If you enjoy history and the saga of the sea as well as touring an elegant historic home in the heart of Savannah, then the Ships of the Sea Maritime Museum will be well worth a visit.
For centuries, Savannah has served as one of the nation’s most important port cities. From the earliest days of settlement to the modern age, ships have plied the seas to call on Savannah as a destination for commerce.
The city has grown up around the influence of being a gateway to the world, as well as the first city of a growing colony and state.
This sense of global influence since the age of sailing ships, and the opulence of Southern style that marks the city’s distinctive architecture, finds no better place for you to experience it than the Ships of the Sea Maritime Museum.
Located in the heart of old Savannah near historic Bay Street, it is but a short drive from the South Carolina Lowcountry and promises hours of enjoyment, whether for a casual museum visit and home tour or one of the many special programs and events held by or hosted at the museum year-round.
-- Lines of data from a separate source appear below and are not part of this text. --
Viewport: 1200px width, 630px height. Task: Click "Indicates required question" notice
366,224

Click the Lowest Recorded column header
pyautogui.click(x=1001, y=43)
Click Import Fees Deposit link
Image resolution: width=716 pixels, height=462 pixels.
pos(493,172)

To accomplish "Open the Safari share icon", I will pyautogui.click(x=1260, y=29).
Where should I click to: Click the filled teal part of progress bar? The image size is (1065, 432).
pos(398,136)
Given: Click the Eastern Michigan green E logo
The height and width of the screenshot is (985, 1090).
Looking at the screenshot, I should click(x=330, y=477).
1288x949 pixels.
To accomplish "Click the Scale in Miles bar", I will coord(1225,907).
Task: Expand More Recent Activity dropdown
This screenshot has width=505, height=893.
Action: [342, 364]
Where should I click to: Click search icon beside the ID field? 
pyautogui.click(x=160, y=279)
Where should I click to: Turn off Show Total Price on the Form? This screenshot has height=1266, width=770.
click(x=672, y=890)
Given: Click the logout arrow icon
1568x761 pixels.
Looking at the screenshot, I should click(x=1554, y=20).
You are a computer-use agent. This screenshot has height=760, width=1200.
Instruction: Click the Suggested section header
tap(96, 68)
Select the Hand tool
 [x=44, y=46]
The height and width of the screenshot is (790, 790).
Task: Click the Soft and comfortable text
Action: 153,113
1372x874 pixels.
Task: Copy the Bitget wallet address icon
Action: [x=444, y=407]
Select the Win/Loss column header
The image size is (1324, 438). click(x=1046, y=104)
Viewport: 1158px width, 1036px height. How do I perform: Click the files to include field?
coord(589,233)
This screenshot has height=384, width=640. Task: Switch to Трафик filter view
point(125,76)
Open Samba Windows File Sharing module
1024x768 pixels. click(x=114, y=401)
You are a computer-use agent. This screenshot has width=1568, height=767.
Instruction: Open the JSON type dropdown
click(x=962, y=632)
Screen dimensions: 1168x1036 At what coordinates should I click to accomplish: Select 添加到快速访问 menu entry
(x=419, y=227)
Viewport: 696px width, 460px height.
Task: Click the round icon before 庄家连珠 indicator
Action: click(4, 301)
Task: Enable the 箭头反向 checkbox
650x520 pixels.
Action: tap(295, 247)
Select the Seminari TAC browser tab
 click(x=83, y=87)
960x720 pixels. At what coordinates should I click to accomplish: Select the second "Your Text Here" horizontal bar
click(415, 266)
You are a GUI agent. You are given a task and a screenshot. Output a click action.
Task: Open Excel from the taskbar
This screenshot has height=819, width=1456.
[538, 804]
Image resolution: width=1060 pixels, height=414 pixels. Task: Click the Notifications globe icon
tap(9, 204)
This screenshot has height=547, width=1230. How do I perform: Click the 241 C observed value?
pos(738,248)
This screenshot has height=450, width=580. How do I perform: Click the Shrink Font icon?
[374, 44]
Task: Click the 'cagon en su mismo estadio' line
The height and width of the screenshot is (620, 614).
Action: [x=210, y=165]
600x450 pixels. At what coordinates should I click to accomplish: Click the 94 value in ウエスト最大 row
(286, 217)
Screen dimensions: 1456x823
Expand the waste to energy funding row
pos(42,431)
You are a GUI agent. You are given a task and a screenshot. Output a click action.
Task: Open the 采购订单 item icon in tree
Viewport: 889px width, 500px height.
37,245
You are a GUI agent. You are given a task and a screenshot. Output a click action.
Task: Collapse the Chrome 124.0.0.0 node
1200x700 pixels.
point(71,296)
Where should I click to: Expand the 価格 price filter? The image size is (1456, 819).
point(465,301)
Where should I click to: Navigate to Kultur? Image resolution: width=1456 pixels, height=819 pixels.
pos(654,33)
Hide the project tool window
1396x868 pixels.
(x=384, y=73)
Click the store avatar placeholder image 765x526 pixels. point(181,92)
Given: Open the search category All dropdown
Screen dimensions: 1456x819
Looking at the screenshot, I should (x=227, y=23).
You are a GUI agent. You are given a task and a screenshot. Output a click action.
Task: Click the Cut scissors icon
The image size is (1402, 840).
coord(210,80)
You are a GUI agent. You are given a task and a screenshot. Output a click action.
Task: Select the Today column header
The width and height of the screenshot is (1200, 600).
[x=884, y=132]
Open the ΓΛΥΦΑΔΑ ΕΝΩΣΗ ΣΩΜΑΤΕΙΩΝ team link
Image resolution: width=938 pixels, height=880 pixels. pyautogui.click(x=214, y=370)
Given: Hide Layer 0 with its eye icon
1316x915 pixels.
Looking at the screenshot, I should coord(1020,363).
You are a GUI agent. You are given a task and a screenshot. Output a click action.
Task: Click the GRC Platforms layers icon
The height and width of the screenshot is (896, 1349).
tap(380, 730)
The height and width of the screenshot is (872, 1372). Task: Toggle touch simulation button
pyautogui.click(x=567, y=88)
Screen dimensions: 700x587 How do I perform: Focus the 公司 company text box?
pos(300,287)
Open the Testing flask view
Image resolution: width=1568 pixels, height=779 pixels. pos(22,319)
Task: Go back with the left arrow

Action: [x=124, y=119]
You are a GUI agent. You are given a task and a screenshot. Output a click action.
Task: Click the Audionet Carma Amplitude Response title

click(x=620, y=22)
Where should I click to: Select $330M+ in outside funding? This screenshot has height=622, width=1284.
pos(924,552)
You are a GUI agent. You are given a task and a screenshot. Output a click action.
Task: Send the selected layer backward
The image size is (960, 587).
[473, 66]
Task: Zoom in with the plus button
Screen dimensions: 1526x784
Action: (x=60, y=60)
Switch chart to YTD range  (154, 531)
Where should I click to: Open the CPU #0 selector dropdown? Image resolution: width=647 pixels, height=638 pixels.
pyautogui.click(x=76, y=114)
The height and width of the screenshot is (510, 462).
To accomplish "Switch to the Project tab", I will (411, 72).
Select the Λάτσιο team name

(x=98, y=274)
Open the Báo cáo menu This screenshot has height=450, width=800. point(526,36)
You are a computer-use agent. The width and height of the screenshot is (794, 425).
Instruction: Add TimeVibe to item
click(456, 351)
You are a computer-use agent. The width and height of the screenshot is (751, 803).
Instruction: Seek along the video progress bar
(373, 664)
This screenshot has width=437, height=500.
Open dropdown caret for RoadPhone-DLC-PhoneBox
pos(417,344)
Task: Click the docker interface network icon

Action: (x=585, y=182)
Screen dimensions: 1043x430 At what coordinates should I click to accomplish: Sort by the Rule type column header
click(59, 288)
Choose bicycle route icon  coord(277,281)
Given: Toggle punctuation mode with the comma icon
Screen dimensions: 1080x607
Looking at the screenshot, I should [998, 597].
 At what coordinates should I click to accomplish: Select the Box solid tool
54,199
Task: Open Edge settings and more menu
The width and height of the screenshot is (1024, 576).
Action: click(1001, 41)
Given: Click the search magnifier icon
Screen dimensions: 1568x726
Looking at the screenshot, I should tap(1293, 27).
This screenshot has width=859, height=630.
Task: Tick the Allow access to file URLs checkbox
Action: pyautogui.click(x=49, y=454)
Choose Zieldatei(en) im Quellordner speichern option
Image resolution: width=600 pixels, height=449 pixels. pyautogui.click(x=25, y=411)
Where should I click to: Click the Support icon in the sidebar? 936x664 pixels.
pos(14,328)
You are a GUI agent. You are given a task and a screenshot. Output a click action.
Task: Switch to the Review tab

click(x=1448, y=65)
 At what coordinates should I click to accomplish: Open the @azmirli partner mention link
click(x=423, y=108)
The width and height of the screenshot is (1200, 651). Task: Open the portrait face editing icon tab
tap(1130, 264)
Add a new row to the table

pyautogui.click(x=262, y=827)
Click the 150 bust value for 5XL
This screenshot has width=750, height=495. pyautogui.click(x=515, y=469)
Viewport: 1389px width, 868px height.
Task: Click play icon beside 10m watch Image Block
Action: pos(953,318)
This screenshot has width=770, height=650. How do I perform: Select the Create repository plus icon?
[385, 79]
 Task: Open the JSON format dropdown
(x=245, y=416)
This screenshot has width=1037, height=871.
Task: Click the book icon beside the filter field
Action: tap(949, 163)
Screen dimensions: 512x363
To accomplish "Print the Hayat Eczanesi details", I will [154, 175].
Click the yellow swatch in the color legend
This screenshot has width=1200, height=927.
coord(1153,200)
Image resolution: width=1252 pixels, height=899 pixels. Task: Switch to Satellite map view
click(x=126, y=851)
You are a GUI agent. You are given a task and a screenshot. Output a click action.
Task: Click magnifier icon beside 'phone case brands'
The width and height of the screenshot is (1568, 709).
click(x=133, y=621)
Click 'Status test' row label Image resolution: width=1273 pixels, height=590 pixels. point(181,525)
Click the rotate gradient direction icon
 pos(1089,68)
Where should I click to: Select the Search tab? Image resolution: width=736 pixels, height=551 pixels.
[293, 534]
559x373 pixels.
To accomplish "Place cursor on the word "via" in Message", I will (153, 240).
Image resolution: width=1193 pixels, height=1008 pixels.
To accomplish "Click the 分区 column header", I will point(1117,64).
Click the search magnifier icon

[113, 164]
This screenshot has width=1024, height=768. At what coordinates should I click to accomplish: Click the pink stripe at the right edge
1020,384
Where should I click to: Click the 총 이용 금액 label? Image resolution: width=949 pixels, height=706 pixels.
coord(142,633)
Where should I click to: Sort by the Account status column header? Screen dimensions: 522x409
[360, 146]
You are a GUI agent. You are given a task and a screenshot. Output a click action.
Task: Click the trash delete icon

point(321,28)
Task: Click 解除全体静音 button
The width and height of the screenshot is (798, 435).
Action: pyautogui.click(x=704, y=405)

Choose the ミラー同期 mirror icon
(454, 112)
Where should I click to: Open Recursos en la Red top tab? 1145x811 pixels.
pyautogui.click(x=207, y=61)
The Ships of the Sea Maritime Museum originally had its home in a small space down on River Street, where it served to provide a taste of history and adventure to visitors making their way to the shops and restaurants along the cobblestones.
In the late 1990’s, the historic William Scarbrough House, noted for its architectural style as well as its unique connection to Savannah’s maritime history, was renovated and became an ideal location for the expanding museum. Together, the elegant house and grounds combine with displays of historic artifacts and art that make for an exciting and rewarding experience for thousands of visitors a year.
When you visit the museum you will immediately note the centerpieces that make it such a fascinating destination.
Dozens of intricately-built scale ship models grace the old rooms and corridors of the mansion — each built in 3/8”=1’ scale. The extraordinary details captured in the models help bring shipboard life to reality for exhibits from the golden age of sail to modern steam and even nuclear power.
One of the highlights of these models is the depiction of many ships through the years that have borne the name of the city of Savannah — from sailing vessels to warships and even the historic SS Savannah, the first steamship to cross the Atlantic.
One of the owners of the SS Savannah was William Scarbrough, whose home now provides the museum with its beautiful and useful location. Built in 1819, it reflects one of the earliest examples of Southern Greek Revival style. A tour of the museum means a tour of one of Savannah’s finest old residences and a true taste of the seafaring South.
The Ships of the Sea Maritime Museum house and grounds provide a venue for many social and historical events throughout the year. Historic and cultural programs can be experienced, and it also is a venue for private events.
The beautiful gardens and outdoor areas are accommodating and the old home with its museum provides the company of centuries influence of Savannah’s society. Whether you are fascinated by history, appreciate the old home or simply wish to escape into another age, the Ships of the Sea Maritime Museum located in Savannah’s historic Scarbrough House will be well worth a visit.
The Ships of the Sea Maritime Museum is located at 41 Martin Luther King Jr. Blvd. in Savannah.
From South Carolina, take U.S. 17 across the Talmadge Memorial Bridge. Take the first exit to Ogelethorpe Avenue and turn left at the light onto MLK Boulevard. The museum is located just two blocks toward the river. Turn left on Orange Street and enter the parking lot.
The museum and grounds are open year-round from 10 a.m. to 5 p.m. Tuesday through Sunday. The museum is closed on most major holidays.
Admission is $9 for adults and $7 for students. Seniors are $7 and children under 5 are free. There are group rates and other discounts available.